事業概要
CMKは、プリント配線板の開発、製造、販売を主力事業とする企業です。社是「発展と永続」を掲げ、安全で快適な社会の実現に貢献することを使命としています。主要な顧客層は自動車業界であり、車載市場向け製品が売上の大きな割合を占めています。その他、FA・産機、通信・基地局、半導体製造・検査機器、防衛・航空宇宙、鉄道、医療といった多様な新事業領域への拡販も推進し、事業ポートフォリオの多角化を図っています。グローバルに事業を展開しており、日本、中国、東南アジア、欧米に拠点を有しています。プリント配線板業界は、自動化やAI化の進展により中長期的な需要拡大が見込まれる一方、技術革新のスピードが速く、常に最新の技術動向に対応していくことが求められる競争環境にあります。
直近決算ハイライト
2026年3月期において、CMKは売上高1,002億円(前期比+4.9%)を達成し、増収となりました。これは、欧州市場でのEV需要の揺り戻しによる一部顧客の販売減少があったものの、日系主要顧客向けの販売が堅調に推移したことが寄与した結果です。しかし、利益面では、品質管理体制強化やタイ新工場の立ち上げ準備、生産体制再構築に伴う上期までの生産稼働率の低調さなどが響き、営業利益は28億円(前期比-26.8%)と減益となりました。タイ新工場の償却負担も利益を圧迫する要因となっています。為替差益の計上などにより経常利益は41億円(前期比-25.2%)となりましたが、特別利益として投資有価証券売却益を計上したことで、最終的な当期純利益は40億円(前期比+6.3%)と増益で着地しました。セグメント別では、日本および東南アジアでの車載向け販売増が全体を牽引しましたが、中国では欧州向け販売減、東南アジアではタイ新工場関連費用増が影響しました。
強みと競争優位性
CMKの強みの一つは、自動車業界における長年の実績と、大手自動車部品メーカーである株式会社デンソーを主要顧客とする強固な取引関係です。デンソー向け売上高は連結売上高の35.1%を占めており、安定した受注基盤となっています。また、プリント配線板業界において、自動化やAI化の進展を背景とした中長期的な需要拡大が見込まれる中で、継続的な研究開発活動による新製品・新技術の開発力も競争優位性につながります。タイ新工場や中国工場の設備投資による生産能力増強や生産性向上への取り組みも、将来的な収益基盤強化に貢献する可能性があります。
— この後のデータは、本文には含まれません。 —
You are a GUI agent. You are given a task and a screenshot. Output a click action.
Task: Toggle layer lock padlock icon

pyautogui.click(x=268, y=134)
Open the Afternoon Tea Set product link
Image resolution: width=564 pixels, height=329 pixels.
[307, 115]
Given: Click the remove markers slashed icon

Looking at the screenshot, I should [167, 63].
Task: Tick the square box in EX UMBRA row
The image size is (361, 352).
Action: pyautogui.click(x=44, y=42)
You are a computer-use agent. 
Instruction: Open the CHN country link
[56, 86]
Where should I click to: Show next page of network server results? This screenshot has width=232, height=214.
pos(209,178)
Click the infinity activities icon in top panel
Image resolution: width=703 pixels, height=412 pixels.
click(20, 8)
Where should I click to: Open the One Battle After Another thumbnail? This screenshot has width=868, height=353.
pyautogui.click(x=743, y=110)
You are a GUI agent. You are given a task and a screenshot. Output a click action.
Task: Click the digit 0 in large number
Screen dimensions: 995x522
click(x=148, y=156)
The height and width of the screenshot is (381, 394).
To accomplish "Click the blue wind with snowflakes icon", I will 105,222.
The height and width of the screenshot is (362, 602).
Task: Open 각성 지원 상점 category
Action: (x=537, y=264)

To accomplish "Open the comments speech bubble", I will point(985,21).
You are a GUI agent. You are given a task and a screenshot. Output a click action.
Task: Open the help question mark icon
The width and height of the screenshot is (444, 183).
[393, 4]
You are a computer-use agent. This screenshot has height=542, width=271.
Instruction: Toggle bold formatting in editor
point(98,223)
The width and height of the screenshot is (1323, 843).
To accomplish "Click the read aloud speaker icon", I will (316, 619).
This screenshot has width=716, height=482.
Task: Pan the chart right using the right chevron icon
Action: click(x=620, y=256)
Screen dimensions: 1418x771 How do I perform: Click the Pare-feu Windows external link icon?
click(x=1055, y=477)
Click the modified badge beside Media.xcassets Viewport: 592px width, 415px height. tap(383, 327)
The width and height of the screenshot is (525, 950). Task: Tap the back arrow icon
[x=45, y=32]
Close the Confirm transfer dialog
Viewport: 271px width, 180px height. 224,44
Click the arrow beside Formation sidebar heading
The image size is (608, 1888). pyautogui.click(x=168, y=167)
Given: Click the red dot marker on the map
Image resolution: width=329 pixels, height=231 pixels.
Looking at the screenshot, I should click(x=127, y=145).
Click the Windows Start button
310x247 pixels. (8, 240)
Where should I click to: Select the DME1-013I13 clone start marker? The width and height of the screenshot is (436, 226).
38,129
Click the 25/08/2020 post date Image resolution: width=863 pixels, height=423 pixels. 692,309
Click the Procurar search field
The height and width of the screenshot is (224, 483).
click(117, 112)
さらに、グローバルな事業展開は、各市場の需要変動リスクを分散させる効果も期待できます。
リスク要因
CMKの事業運営における主要なリスク要因として、まず顧客市場及び需要構造に関するリスクが挙げられます。主力である自動車業界の動向、特にEV需要の変動や、原材料価格、エネルギーコスト、人件費の上昇、為替レートの変動は、原価競争力の低下や販売価格への影響を通じて、受注獲得に不利となる可能性があります。また、売上高の約40%を占める主要取引先への集中リスクも無視できません。主要取引先の生産・販売戦略や調達方針の変更は、当社の業績に大きな影響を及ぼす構造となっています。さらに、為替相場の変動リスク、金利上昇リスク、原材料調達リスク、海外事業展開に伴う政治・経済リスクなども、経営成績及び財政状態に影響を与える可能性があります。
投資テーマとの関連
CMKは、自動車業界向け製品を主力としていることから、EV(電気自動車)シフトの動向やCASE(Connected, Autonomous, Shared, Electric)といった自動車業界のメガトレンドと密接に関連しています。直近決算ではEV需要の揺り戻しが欧州向け販売に影響を与えたものの、ADAS(先進運転支援システム)や統合ECUの普及拡大は、車載向けプリント配線板の需要を中長期的に後押しすると考えられます。また、半導体関連、通信インフラ、航空宇宙、医療機器といった新領域への拡販も推進しており、これらの分野はAI、IoT、5Gといった成長テーマとも関連が深いため、今後の事業展開によってはこれらの投資テーマからの恩恵を受ける可能性があります。ただし、主力事業が自動車業界に集中している点は、同業界の景気変動や構造変化の影響を受けやすいとも言えます。